What’s Behind the Telephoto Stutter on Pixel 10
The telephoto module is stabilized with both OIS in the lens and EIS in software. EIS crops into the frame and counter-shakes using gyro data, most of the time saving a buffer (5% to 15%). EIS can be buggy around motion when the 5x lens is in use. Like the standard Pixel 10, EIS gets confused with panning and handheld moves on certain Pixel 10 units, causing micro-jumps. Hand tremor is magnified by about 5x with the field of view, so even small errors in EIS are obvious as stutter.
- What’s Behind the Telephoto Stutter on Pixel 10
- Quick Fix: Turn Off Video Stabilization on 5x Telephoto
- Use an App With Built-in Stabilization for Telephoto Video
- How to Reduce the Jitter as Much as Possible
- A/B Test Your Pixel 10 Telephoto for Video Stutter
- Why a Software Update May Be Coming to Fix Telephoto EIS
- Bottom Line: Fix Your Pixel 10 Zoom Video
This seems to be common across apps that invoke Google’s ST stabilization APIs, which implies it is in the system-level EIS stack or lens calibration rather than a single app. The issue goes away when EIS turns off and OIS does the work, according to community testing.

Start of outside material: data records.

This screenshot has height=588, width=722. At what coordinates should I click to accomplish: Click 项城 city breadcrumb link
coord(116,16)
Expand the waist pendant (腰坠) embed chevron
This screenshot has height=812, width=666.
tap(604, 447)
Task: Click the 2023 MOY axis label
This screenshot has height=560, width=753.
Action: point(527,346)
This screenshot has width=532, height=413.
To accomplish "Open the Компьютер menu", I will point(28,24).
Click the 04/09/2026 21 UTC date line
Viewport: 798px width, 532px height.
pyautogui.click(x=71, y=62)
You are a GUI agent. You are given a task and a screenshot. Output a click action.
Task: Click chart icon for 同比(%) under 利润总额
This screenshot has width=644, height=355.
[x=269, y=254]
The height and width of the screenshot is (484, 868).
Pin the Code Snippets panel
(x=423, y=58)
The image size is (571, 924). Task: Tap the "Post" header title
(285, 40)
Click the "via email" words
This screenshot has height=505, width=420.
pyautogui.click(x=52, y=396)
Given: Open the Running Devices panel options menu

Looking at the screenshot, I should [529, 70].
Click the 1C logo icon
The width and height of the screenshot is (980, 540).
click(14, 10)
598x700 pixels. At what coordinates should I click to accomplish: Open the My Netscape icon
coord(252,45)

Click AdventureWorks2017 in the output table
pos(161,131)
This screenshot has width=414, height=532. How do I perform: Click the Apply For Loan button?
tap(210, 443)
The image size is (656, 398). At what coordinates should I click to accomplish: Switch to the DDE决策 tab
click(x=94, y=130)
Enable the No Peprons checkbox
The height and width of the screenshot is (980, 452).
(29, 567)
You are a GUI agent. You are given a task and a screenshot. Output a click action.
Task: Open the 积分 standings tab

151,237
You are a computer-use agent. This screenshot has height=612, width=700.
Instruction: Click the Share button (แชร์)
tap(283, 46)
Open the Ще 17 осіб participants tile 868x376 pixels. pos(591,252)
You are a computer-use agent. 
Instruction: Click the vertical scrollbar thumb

Quick Fix: Turn Off Video Stabilization on 5x Telephoto
There is a counterintuitive but effective solution that won’t be found messed around with in some Washington boiler room by bureaucrats and politicians from the party of Jefferson anyway. Disable video stabilization for telephoto shooting in the Pixel Camera app. You will still have the benefit of OIS, which is mechanical and not influenced by this bug.
Try this:
- Open Camera and select Video.
- Tap the settings gear, select Stabilization, then select Off.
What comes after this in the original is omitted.